Task description ▸ Restate word for word the lines of the records below, starting at the line that contains "This screenshot has width=414, height=233." and ending at the line that contains "The image size is (640, 502).", with both of those lines included and nothing else.
Start of Data shown
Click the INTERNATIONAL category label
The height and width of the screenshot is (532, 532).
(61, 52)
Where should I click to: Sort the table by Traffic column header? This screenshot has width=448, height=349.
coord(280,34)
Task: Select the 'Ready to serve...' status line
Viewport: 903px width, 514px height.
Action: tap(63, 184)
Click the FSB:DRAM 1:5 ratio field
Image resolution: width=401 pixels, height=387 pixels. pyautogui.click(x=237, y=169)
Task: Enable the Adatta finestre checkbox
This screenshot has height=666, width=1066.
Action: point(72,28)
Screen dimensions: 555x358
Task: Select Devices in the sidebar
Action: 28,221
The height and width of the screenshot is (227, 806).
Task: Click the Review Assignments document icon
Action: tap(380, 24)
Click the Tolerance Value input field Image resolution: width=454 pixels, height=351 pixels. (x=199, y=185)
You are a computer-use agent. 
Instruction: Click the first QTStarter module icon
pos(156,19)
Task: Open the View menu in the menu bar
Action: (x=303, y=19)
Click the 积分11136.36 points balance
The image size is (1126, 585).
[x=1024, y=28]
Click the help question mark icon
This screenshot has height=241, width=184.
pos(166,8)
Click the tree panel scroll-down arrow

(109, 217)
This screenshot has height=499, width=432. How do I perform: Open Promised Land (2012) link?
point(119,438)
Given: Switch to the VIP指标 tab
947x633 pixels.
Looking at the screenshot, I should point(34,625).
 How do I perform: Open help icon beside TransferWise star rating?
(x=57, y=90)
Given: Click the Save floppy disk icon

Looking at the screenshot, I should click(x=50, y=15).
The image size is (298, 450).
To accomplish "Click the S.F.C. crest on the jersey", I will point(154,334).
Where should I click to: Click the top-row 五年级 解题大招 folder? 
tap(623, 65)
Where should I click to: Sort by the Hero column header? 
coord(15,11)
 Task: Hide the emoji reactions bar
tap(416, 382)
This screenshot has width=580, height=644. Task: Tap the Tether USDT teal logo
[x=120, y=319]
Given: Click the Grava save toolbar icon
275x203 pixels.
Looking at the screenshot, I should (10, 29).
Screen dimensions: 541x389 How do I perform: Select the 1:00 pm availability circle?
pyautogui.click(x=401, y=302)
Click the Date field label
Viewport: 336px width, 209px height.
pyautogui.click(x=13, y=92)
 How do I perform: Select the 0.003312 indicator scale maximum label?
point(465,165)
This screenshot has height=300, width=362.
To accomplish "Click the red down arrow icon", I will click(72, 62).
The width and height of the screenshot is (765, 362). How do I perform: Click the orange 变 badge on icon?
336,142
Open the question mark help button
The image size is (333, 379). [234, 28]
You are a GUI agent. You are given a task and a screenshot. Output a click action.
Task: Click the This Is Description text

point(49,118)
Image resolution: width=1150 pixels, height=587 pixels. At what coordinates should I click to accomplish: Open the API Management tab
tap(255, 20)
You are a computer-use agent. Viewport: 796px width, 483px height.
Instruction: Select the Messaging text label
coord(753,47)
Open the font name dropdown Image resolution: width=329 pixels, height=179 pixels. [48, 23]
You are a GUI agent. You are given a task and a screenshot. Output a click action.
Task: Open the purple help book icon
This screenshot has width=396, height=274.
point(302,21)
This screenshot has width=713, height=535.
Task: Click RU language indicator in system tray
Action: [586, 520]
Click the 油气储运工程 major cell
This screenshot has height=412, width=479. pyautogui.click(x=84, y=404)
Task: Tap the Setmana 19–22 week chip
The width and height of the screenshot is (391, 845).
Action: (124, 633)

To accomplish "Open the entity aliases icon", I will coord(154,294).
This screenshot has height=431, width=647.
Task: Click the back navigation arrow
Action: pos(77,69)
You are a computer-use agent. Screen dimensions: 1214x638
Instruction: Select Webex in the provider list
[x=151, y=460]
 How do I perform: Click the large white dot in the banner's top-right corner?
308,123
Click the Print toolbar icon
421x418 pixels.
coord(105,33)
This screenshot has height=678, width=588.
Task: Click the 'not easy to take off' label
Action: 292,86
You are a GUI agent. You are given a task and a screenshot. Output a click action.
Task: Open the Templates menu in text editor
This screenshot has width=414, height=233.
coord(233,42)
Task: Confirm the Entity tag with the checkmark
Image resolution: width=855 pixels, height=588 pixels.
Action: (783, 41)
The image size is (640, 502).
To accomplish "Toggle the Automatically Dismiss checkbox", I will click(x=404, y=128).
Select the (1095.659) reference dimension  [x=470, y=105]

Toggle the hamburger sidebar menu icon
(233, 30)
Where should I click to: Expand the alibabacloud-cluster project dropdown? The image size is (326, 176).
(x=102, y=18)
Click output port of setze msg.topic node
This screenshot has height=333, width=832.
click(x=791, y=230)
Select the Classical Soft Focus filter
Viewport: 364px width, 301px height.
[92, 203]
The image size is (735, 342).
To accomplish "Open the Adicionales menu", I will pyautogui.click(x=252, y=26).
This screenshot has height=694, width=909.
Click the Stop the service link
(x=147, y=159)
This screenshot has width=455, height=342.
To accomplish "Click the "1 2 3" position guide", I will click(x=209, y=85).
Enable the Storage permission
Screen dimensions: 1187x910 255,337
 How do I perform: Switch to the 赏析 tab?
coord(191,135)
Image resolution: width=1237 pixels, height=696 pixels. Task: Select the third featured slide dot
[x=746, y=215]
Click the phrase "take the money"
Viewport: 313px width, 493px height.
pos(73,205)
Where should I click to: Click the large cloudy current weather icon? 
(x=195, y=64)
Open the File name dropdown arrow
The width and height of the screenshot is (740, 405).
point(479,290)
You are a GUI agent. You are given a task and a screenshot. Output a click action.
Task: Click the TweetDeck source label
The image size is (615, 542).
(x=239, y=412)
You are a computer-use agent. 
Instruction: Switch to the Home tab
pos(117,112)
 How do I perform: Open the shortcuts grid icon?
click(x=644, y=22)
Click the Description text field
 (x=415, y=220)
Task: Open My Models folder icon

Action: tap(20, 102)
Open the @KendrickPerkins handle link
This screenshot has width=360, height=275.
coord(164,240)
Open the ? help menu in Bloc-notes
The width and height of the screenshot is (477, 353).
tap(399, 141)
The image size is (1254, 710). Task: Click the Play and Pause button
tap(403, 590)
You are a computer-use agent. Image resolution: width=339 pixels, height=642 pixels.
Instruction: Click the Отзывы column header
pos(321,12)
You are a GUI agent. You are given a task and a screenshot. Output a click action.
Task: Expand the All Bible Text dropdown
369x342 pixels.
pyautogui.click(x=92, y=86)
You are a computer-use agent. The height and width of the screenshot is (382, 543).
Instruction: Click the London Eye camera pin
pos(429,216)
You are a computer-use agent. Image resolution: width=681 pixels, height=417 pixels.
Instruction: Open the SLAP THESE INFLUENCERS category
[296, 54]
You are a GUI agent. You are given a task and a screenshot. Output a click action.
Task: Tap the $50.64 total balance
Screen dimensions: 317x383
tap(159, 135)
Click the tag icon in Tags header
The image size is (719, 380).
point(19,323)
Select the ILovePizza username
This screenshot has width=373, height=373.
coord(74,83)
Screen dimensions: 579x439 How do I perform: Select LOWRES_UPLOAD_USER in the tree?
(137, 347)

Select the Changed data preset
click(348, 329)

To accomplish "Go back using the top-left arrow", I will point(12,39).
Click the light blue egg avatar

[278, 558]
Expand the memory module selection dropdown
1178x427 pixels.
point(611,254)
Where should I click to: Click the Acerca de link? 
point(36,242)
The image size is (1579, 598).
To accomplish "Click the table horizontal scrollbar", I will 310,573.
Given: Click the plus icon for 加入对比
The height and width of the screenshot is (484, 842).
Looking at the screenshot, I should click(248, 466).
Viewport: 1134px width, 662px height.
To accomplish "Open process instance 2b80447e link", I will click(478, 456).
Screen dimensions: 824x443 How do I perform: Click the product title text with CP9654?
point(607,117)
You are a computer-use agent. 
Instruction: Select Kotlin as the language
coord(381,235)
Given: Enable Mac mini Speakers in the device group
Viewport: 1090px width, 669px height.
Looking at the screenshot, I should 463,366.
End of Data shown
Answer to this task ▸
This screenshot has width=414, height=233.
coord(233,42)
Task: Confirm the Entity tag with the checkmark
Image resolution: width=855 pixels, height=588 pixels.
Action: (783, 41)
The image size is (640, 502).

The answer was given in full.